(Work to complete) Which lines of the records below contain the word "Where"? Pull out each of those lines in full, and count a match only when the uppercase and lowercase letters agree.

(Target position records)

+-------+

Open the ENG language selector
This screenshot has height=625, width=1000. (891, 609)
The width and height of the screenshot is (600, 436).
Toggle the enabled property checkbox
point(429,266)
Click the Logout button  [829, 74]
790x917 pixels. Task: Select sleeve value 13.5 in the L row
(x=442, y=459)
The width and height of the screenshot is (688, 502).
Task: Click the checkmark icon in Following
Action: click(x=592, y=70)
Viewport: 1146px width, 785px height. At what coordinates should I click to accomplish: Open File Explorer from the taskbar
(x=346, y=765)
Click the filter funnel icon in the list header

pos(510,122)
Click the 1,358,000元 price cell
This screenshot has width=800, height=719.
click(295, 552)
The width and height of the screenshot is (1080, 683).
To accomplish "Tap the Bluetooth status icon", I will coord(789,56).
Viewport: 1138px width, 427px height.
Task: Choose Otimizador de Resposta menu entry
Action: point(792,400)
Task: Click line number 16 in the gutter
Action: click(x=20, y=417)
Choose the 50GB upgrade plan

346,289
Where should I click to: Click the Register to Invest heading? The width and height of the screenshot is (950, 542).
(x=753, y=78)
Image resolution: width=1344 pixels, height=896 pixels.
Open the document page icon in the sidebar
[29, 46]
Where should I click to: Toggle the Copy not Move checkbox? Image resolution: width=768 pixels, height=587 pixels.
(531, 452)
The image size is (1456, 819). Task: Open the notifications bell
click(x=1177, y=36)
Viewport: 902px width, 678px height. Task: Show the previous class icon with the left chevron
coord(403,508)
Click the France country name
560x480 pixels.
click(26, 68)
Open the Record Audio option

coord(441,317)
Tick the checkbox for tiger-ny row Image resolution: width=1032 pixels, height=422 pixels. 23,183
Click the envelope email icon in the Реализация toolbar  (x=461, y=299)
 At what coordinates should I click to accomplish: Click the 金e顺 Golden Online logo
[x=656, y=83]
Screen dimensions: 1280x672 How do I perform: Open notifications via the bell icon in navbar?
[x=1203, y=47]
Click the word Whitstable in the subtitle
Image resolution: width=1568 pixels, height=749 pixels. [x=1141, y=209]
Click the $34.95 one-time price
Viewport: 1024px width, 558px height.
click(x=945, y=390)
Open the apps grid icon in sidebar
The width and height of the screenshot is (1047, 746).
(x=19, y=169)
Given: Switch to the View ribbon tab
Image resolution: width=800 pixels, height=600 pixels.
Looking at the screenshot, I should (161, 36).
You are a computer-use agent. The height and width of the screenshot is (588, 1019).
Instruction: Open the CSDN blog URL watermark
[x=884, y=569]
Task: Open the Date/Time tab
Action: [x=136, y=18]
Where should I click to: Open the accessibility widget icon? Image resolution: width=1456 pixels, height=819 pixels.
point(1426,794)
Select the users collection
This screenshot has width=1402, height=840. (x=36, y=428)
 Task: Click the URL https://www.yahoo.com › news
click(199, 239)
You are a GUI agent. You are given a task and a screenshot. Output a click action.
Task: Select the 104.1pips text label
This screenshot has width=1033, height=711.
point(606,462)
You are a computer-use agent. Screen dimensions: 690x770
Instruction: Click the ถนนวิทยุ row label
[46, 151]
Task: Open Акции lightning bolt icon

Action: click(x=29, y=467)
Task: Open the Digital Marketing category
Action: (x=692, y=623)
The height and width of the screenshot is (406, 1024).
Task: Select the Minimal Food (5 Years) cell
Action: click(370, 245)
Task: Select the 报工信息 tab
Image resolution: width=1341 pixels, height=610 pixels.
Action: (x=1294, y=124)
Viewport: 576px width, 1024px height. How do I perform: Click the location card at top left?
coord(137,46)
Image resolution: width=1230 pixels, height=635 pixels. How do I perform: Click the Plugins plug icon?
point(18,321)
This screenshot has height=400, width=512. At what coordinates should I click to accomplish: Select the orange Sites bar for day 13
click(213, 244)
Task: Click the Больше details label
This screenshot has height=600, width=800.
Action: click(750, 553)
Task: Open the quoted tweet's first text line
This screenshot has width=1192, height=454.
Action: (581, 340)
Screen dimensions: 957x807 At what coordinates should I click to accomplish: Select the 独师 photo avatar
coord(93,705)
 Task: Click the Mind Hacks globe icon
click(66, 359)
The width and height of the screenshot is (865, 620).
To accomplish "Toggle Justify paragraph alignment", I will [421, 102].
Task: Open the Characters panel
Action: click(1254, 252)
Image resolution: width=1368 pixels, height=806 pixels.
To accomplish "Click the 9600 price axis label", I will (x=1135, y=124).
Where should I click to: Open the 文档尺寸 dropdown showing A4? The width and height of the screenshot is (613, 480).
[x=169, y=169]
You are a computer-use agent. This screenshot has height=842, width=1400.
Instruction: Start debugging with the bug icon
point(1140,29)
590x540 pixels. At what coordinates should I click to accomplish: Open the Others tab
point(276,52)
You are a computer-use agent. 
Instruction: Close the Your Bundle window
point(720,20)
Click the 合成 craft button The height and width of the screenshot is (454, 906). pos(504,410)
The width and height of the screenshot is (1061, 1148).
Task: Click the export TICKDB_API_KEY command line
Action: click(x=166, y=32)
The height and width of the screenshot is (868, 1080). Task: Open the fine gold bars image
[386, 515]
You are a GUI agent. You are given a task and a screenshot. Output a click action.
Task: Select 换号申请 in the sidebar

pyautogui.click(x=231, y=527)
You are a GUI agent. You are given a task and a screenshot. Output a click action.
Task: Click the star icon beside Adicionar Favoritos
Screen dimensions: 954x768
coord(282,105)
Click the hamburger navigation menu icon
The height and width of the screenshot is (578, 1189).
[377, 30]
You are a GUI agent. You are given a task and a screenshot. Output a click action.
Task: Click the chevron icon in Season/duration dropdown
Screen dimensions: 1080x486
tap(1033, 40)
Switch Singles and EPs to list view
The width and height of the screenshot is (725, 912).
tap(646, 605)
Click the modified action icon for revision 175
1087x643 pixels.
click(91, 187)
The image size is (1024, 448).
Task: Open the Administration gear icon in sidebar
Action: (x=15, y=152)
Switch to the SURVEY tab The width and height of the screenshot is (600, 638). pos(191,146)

+-------+

(Correct response)
Where should I click to: Click the Register to Invest heading? The width and height of the screenshot is (950, 542).
Where should I click to: Toggle the Copy not Move checkbox? Image resolution: width=768 pixels, height=587 pixels.
Where should I click to: Open the accessibility widget icon? Image resolution: width=1456 pixels, height=819 pixels.
Where should I click to: Open the 文档尺寸 dropdown showing A4? The width and height of the screenshot is (613, 480).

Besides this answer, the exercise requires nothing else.